Traditional pow wow held in Grand Rapids
The 2017 Grand Valley American Indian Lodge Pow Wow was held Saturday, Sept. 9, and Sunday, Sept. 10, at Riverside Park in Grand Rapids.
“It’s a celebration," said Paul Raphael, an attendee at the event from Grand Traverse Band of Ottawa and Chippewa Indians. "Sometimes people think it’s a ceremony, but it’s not really a ceremony. It’s just coming together as friends and relatives."
Raphael drove about three hours from the Grand Traverse Bay area to dance and visit with friends and family. For him, it’s also about carrying on the traditions in his family.
“Grand Entry represents our time coming into the earth,” Raphael said, explaining the dances that happen periodically in the circle in the center of the tents and vending booths. During some of the dances, the crowd was asked to stand, remove their hats, and refrain from taking pictures or recording the drummers or dancers in the circle.

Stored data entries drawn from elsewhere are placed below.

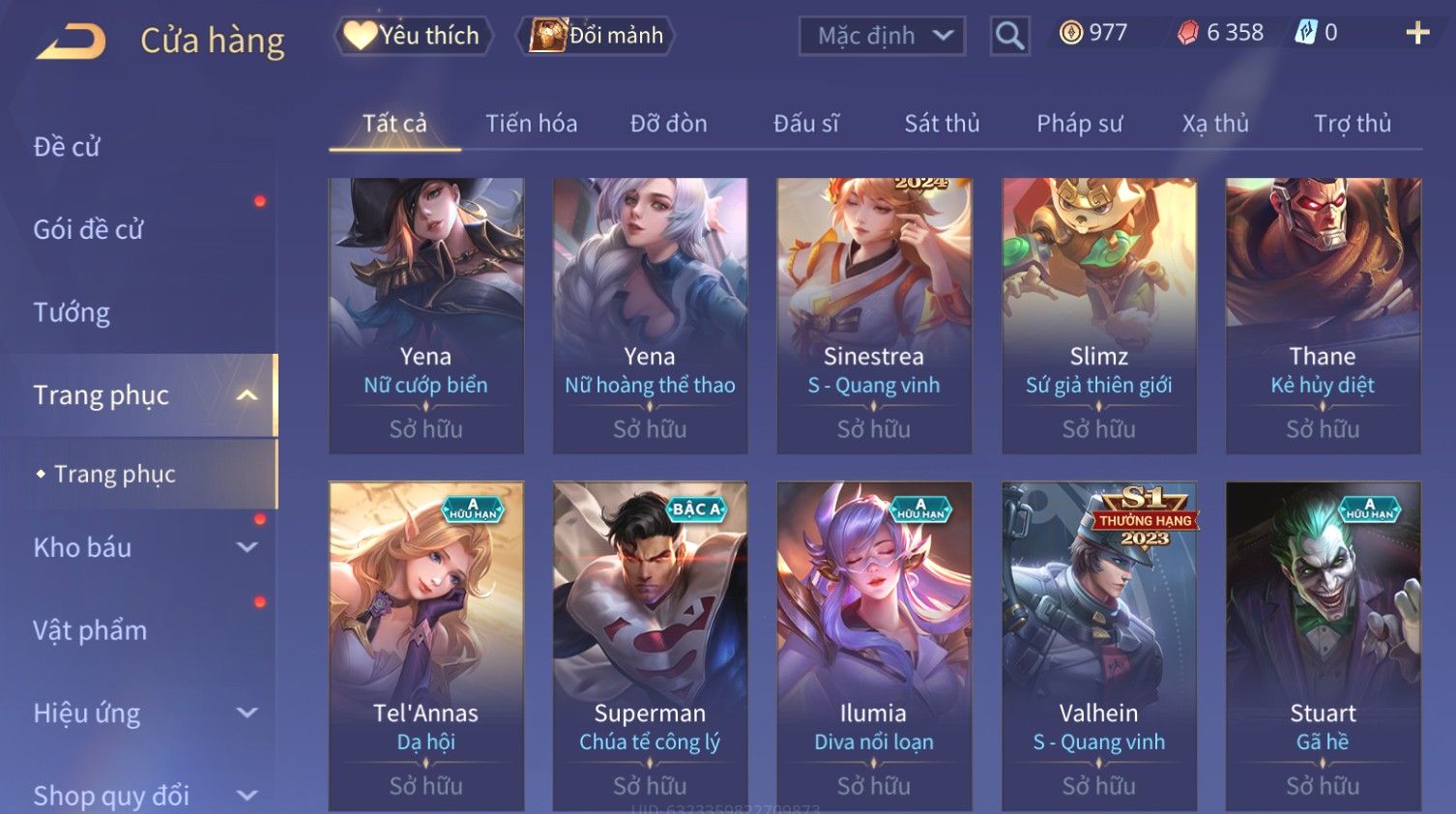
Task: Expand the Kho báu sidebar section
Action: 248,547
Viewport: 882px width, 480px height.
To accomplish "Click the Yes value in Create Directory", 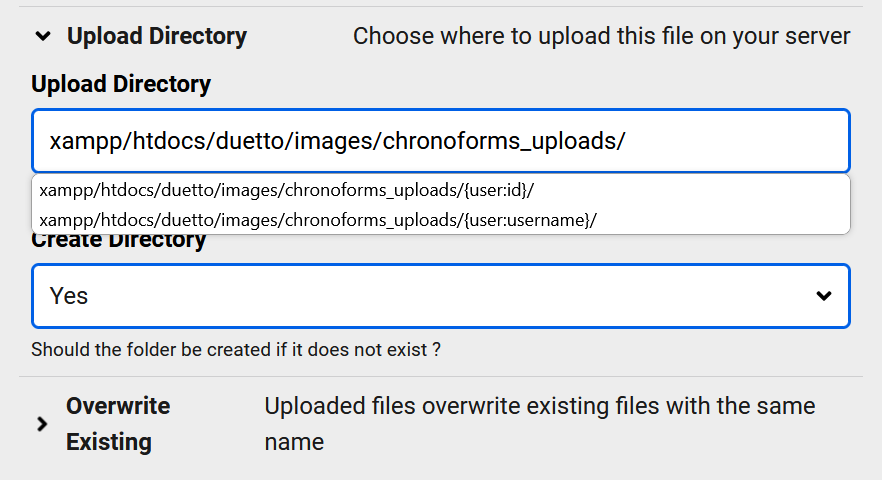I will pos(69,296).
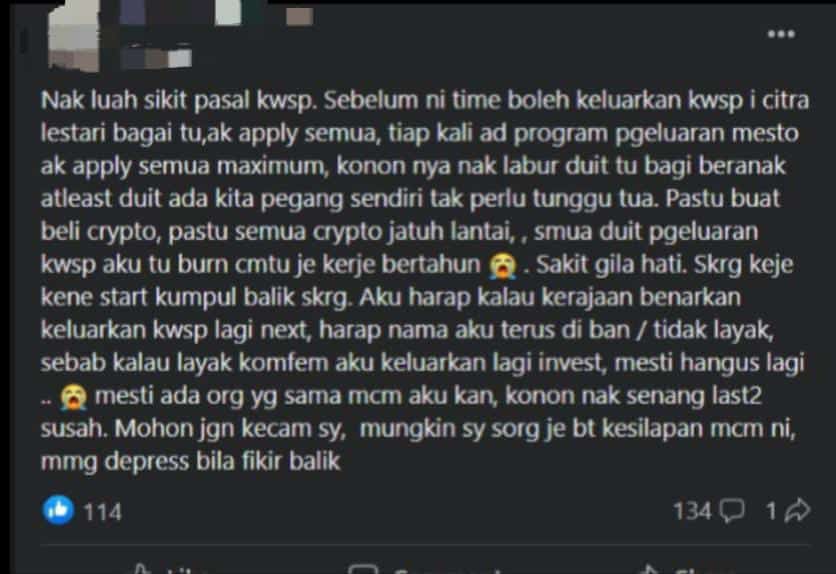This screenshot has width=836, height=574.
Task: Click the blurred timestamp under the name
Action: pos(156,57)
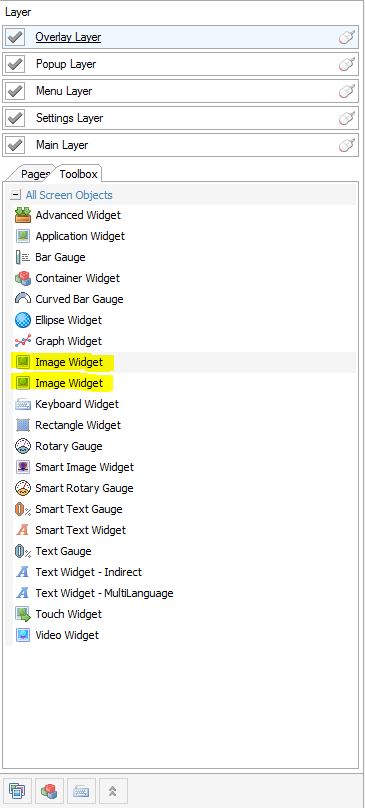This screenshot has height=808, width=365.
Task: Select the Settings Layer row
Action: tap(180, 118)
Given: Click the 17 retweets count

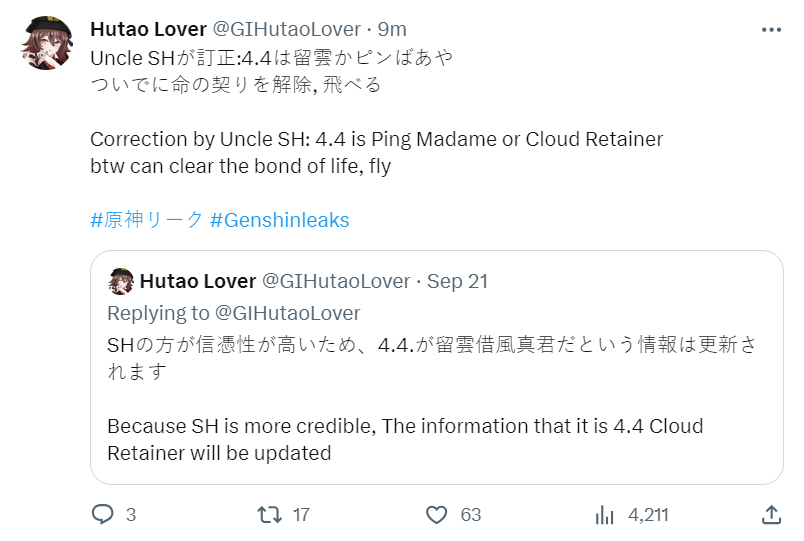Looking at the screenshot, I should pos(302,515).
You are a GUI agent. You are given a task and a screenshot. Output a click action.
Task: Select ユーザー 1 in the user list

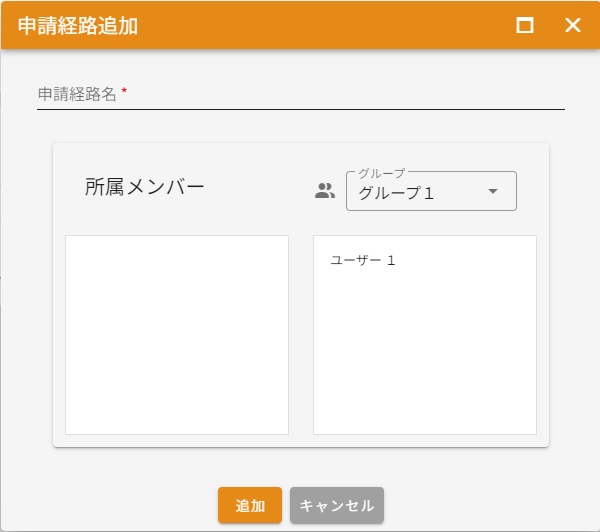(363, 260)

“That circle’s been smudged, some people say blessed,” said Earnest Loonsfoot, the arena director, who is from the Keweenaw Bay Indian Community. It is his duty to maintain peace and order within the circle and keep the eastern doorway, the only entrance for the dancers, clear of obstacles, such as curious onlookers.
Cody Routley, 14, came from Fremont, Michigan, with his grandmother to sell hand-carved walking sticks and arrowheads.
“I start with just a rock,” he said, demonstrating the technique with tools equipped with deer-antler handles. He said the whole process takes about an hour-and-a-half.
When asked about the prospect of changing Columbus Day to Indigenous Peoples Day, attendees gave similar responses.
“Columbus was a wicked man, but then you look at this country, this country has been a wicked country,” Raphael said. He sees a lot of mixed messages coming from local communities' efforts surrounding Columbus Day.
“Maybe things will change,” he said.